O músico britânico Paul McCartney, 83, afirmou que Yoko Ono, 93, viúva de John Lennon (1940-1980), comentou em uma conversa após a morte do marido que acreditava que o ex-Beatle “talvez fosse gay”.
A declaração de Paul foi feita em uma entrevista concedida em 2015 para o livro “Sticky Fingers: A Vida e a Época de Jann Wenner e da Revista Rolling Stone”, cujo conteúdo completo foi publicado recentemente pela Vanity Fair.
O astro relatou ter recebido uma ligação telefônica de Yoko pouco depois da trágica morte de Lennon, que foi assassinado em Nova York aos 40 anos.
“Eu juro que [Yoko] me ligou pouco depois de John morrer e disse: ‘Sabe, eu acho que John talvez fosse gay.’”
O ex-Beatle revelou que respondeu com cautela e disse não compartilhar da mesma impressão, com base na convivência que teve com o amigo e ex-companheiro de banda.
“Eu disse: ‘Não tenho certeza’. Eu falei: ‘Não acho. Pelo menos não quando eu convivi com ele’. Porque vivemos nos anos 60. Estávamos sempre cercados de muitas, muitas mulheres. E eu já o flagrei… havia muita ‘atividade’ com mulheres.”

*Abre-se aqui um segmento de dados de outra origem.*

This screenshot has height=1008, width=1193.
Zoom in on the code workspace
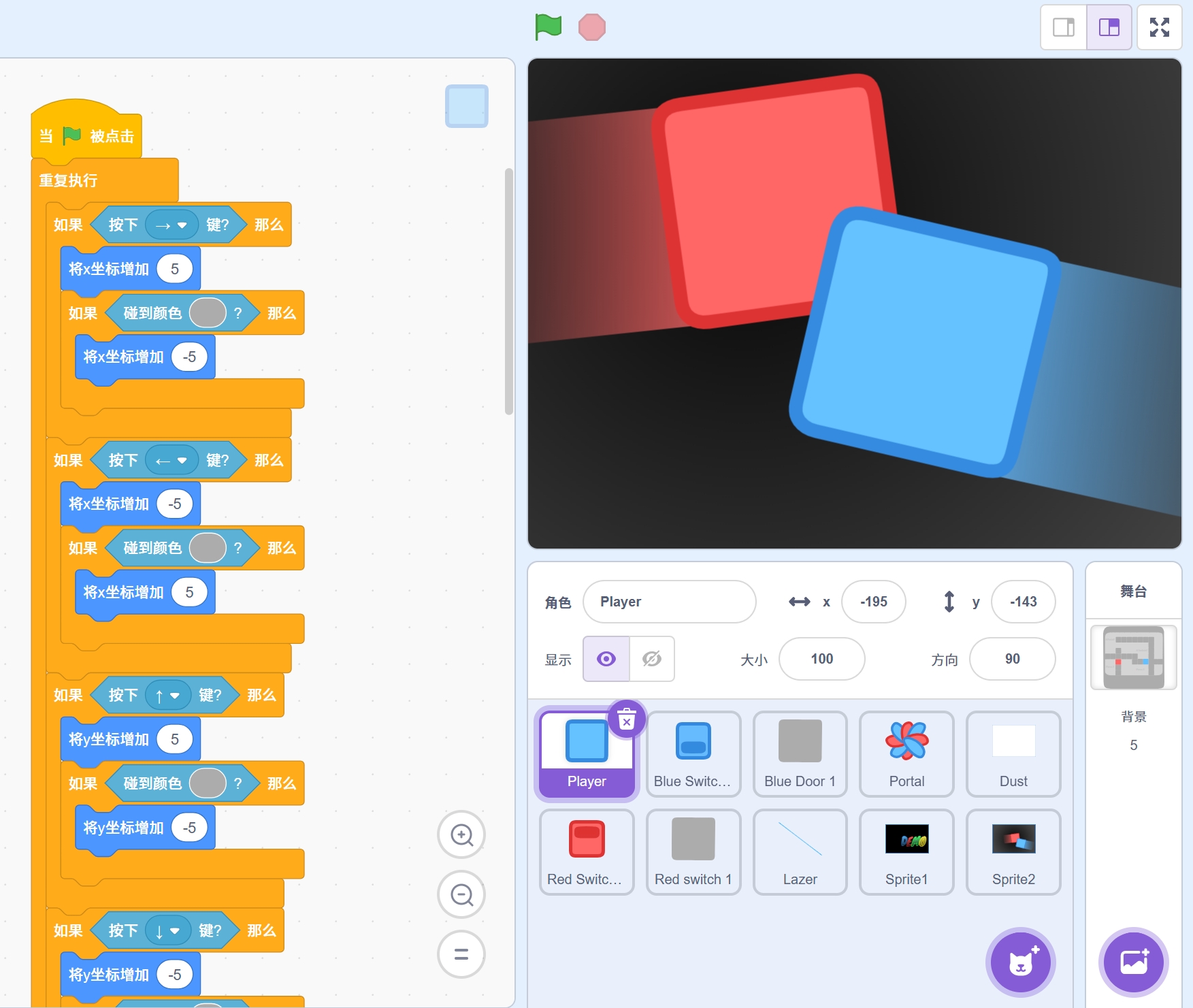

Paul acrescentou que, ao longo da amizade com Lennon, nunca teve motivo para acreditar que o colega se sentisse atraído por homens.
“E eu dormi com o John muitas vezes, mas nunca houve nada. Nunca houve um gesto, nunca houve uma expressão. Não houve nada. Então eu não tinha absolutamente nenhuma razão para acreditar nessa possibilidade.”
Na entrevista, o músico apontou que os rumores sobre a sexualidade de John surgiram após uma viagem do astro à Espanha, em 1963, com Brian Epstein, empresário dos Beatles, que era gay. Entretanto, Paul reforçou que nunca testemunhou nada entre os dois.
“Havia rumores porque John viajou com Brian [para a Espanha em 1963]. Mas eu interpretei isso como um jogo de poder, algo muito típico de John. Brian o convidou como um rapaz bonito por quem ele tinha interesse. Eles foram para a Espanha e se divertiram. Sem dúvida, John entraria na onda. Eu, particularmente, nunca achei que algo tivesse acontecido. Certamente nunca ouvi falar sobre alguma coisa ter acontecido. Eu via aquilo como: ‘Você quer negociar com os Beatles? Eu sou o líder’. John era muito politizado.”
Paul explicou que o comentário de Yoko pode ter sido influenciado pelo impacto da morte do parceiro. O músico comparou a situação ao período em que enfrentou o luto pela perda de sua primeira esposa, Linda McCartney, em 1998.
“Então, resumindo, é por isso que eu digo que Yoko é meio excêntrica. E eu realmente disse isso a um amigo meu, Robert Fraser, que era gay, e ele ficou muito irritado. ‘Por que alguém falaria uma coisa dessas? As pessoas dizem coisas malucas’. Quando eu perdi Linda, eu falei algumas coisas bem doidas. Eu olho para trás agora e penso: ‘Isso é o luto. É simplesmente o que acontece’. Você está lidando com aquilo.”